Gushue opened with the hammer but Epping forced the four-time Grand Slam champion and 2006 Olympic gold medallist to a single in the first.
Epping scored two in the second, held Gushue to one point in three, and was cooking in the fourth end making a sizzling angle raise takeout for another deuce.
After Gushue was only able to take a single in five, Epping continued to make scorching shots scoring a three-pointer like Steph Curry in the sixth for a four-point cushion.
“It makes it really easy, just hop in his backpack and watch him go,” Janssen said. “It’s fun.”
Gushue was limited to another single in seven and shook hands.

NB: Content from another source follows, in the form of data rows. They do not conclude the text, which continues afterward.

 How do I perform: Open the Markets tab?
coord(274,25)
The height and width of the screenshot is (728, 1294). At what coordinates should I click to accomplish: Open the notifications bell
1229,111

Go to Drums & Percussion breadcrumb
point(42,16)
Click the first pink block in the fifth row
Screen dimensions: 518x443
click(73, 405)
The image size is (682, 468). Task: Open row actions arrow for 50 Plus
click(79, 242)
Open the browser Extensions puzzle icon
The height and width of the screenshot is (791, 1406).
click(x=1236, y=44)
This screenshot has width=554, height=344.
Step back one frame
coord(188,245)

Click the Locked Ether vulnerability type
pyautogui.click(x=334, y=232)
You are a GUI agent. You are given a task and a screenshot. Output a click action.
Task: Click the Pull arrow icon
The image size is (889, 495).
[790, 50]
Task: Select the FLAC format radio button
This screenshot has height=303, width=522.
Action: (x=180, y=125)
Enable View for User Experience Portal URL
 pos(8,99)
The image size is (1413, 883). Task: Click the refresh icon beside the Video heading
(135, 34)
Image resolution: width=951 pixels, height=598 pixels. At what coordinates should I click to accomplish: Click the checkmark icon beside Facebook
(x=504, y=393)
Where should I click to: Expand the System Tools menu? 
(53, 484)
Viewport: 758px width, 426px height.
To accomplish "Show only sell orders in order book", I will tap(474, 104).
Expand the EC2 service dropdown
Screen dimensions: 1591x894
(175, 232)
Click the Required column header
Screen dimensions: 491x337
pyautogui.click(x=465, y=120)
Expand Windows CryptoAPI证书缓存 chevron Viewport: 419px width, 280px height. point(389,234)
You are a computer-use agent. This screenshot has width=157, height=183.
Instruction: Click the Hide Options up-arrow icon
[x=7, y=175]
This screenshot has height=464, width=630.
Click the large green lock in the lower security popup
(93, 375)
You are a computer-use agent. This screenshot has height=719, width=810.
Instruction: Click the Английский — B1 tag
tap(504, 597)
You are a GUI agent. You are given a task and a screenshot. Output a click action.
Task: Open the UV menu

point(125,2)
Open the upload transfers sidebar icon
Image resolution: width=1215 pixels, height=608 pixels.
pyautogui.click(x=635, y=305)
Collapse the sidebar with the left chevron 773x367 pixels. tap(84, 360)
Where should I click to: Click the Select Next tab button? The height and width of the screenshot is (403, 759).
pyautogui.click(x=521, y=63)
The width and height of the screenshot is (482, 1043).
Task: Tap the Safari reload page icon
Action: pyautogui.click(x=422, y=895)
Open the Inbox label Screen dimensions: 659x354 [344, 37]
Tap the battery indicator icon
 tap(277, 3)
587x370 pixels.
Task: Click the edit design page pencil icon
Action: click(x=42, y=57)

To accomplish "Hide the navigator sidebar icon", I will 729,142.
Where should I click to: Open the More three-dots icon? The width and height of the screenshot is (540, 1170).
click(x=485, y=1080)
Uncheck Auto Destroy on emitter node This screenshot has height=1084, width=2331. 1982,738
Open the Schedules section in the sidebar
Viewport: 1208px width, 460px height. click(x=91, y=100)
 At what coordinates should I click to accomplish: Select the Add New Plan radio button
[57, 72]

The team of Gushue, third Mark Nichols, second Brett Gallant and lead Geoff Walker continue to lead the Rogers Grand Slam Cup overall standings with 35 points, four points up on Tour Challenge winner Kevin Koe of Calgary. Team Gushue won the National last month in Oshawa, Ont., and also finished runner-up at their home-province Tour Challenge event in Paradise, N.L., to open the Pinty’s GSOC season in September.
Epping earned a Christmas gift as the Canadian Open victory clinched him a spot in the season-ending Champions Cup, April 26 to May 1, 2016. Teams must win a title during the year in order to qualify and Epping was thankful for the present.
“We definitely needed to win a Slam to get in so I can’t wait,” Epping said. “It has just put us into everything: the Elite 10, the Players’ Championship, everything. It’s going to be an awesome Christmas.”
The Pinty’s Grand Slam of Curling season resumes with the Elite 10 men’s invitational, running March 17-20, 2016, in Victoria, B.C. Both men’s and women’s fields return to Toronto for the Players’ Championship, April 12-17, 2016.